■ **DATA TO PROCESS**
Start of Block

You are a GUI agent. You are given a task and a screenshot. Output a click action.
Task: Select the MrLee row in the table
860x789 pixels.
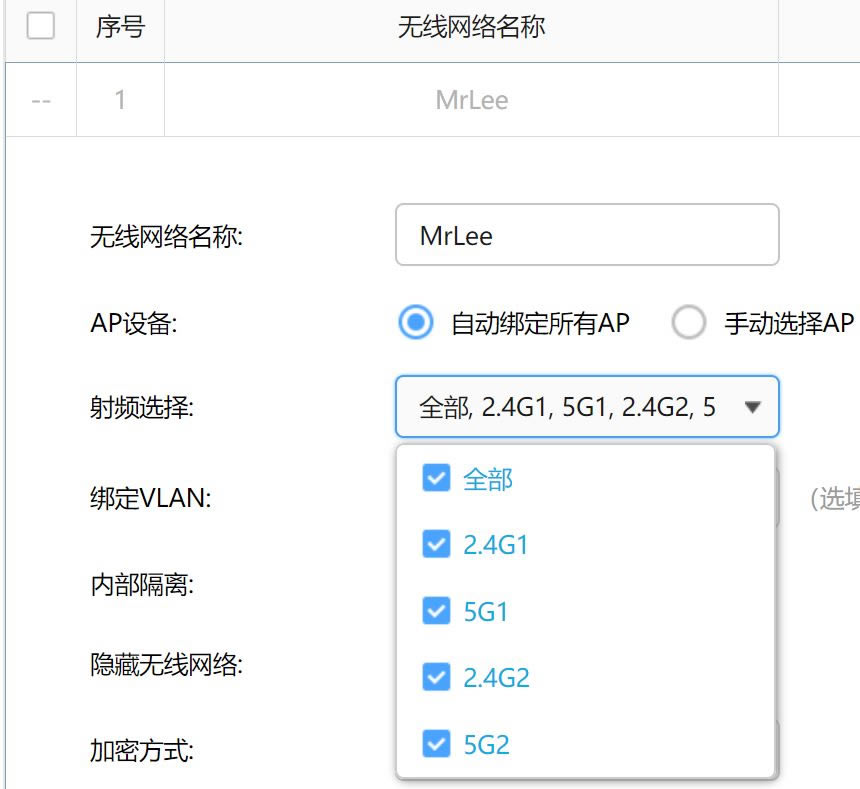472,100
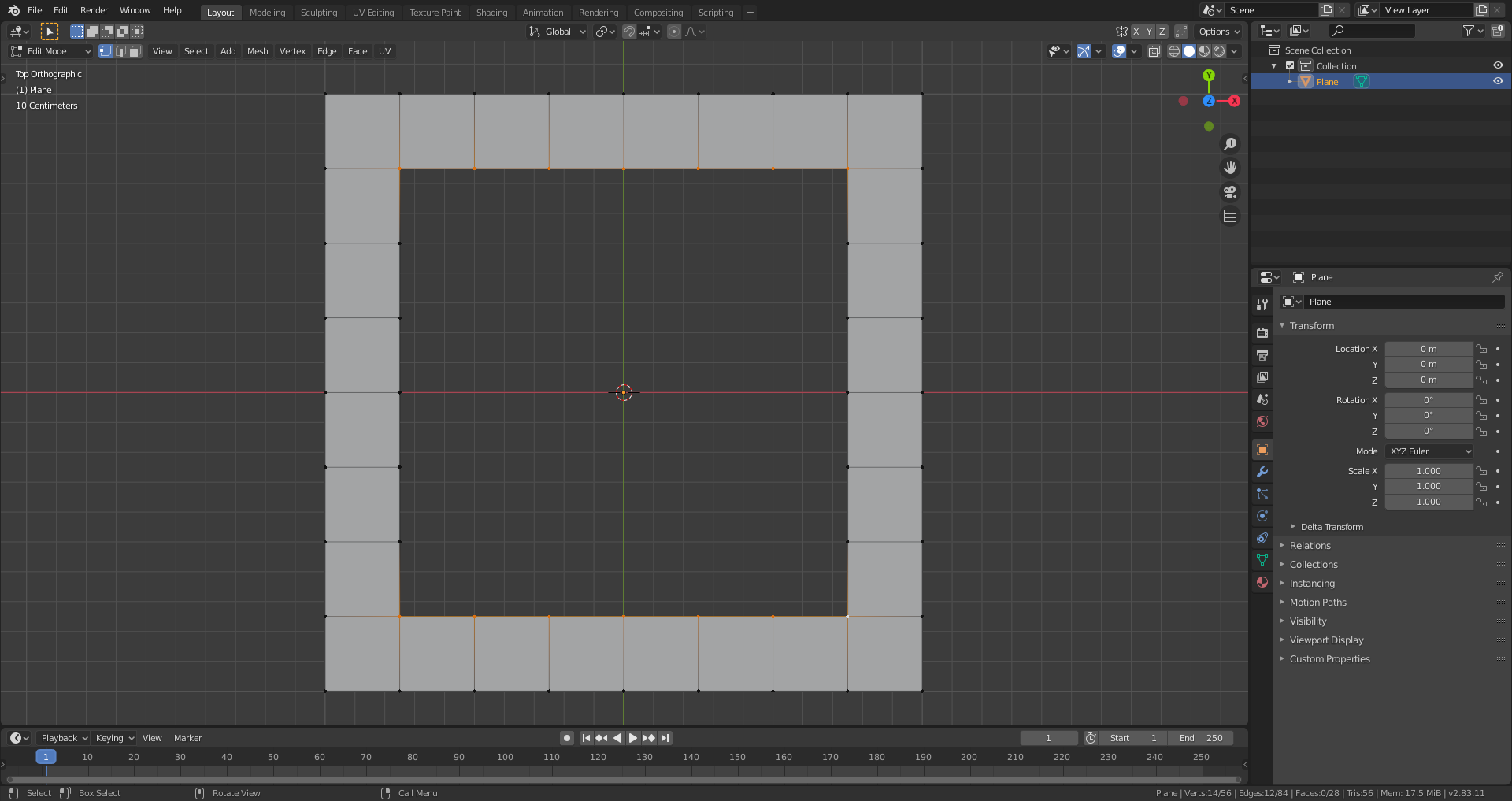The image size is (1512, 801).
Task: Switch to face select mode
Action: pyautogui.click(x=135, y=51)
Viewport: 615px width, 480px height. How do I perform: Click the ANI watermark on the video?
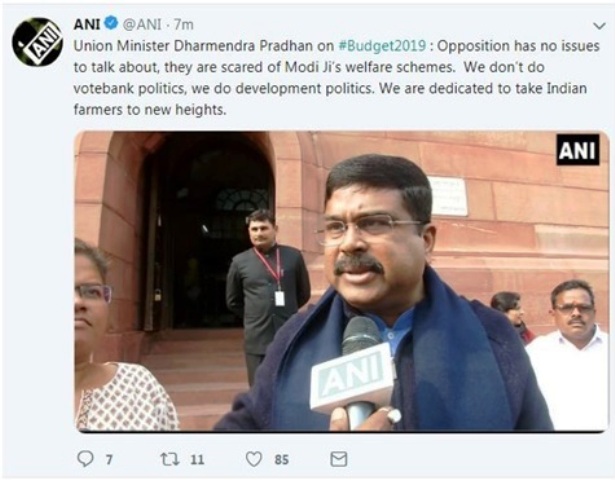pos(578,150)
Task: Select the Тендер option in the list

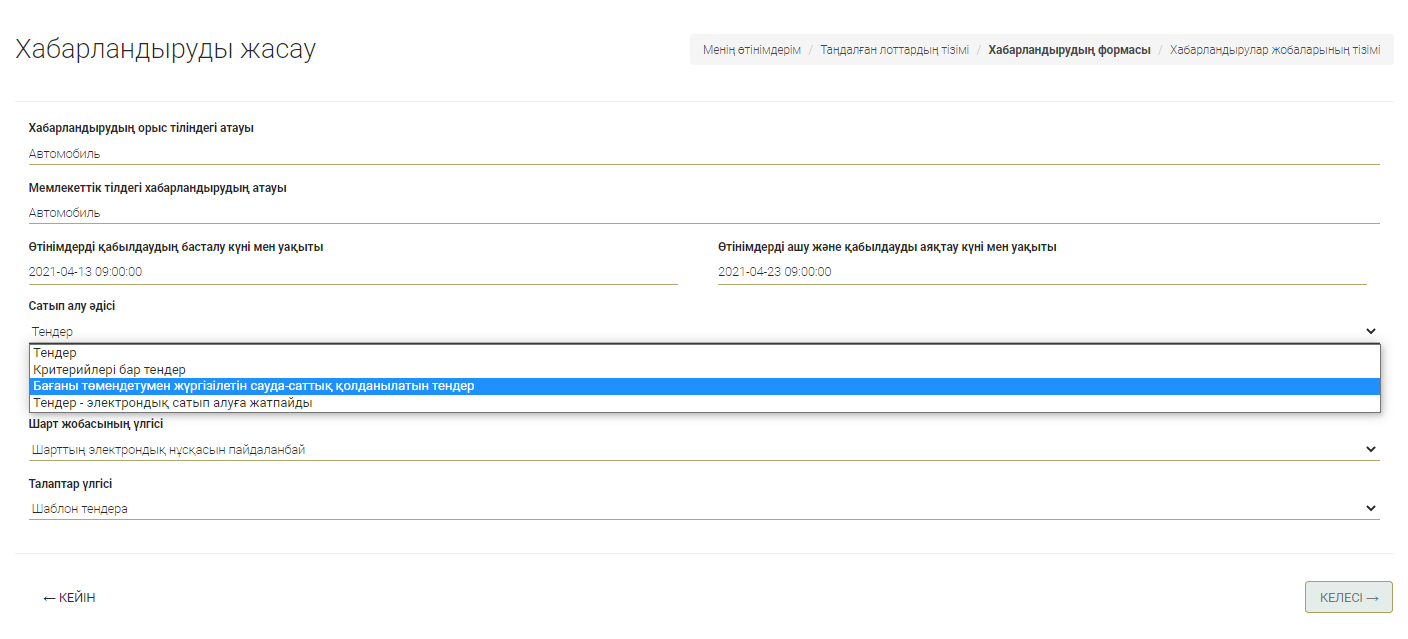Action: [x=55, y=353]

End of Block

■ **HOW TO COMPLETE THIS TASK**
Each line above is to be copied verbatim. Drop any image from the copy.

■ **EXERCISE RESPONSE**
You are a GUI agent. You are given a task and a screenshot. Output a click action.
Task: Select the MrLee row in the table
860x789 pixels.
472,100
The image size is (1512, 801).
Task: Switch to face select mode
Action: pyautogui.click(x=135, y=51)
Viewport: 615px width, 480px height. How do I perform: Click the ANI watermark on the video?
pos(578,150)
Task: Select the Тендер option in the list

Action: [x=55, y=353]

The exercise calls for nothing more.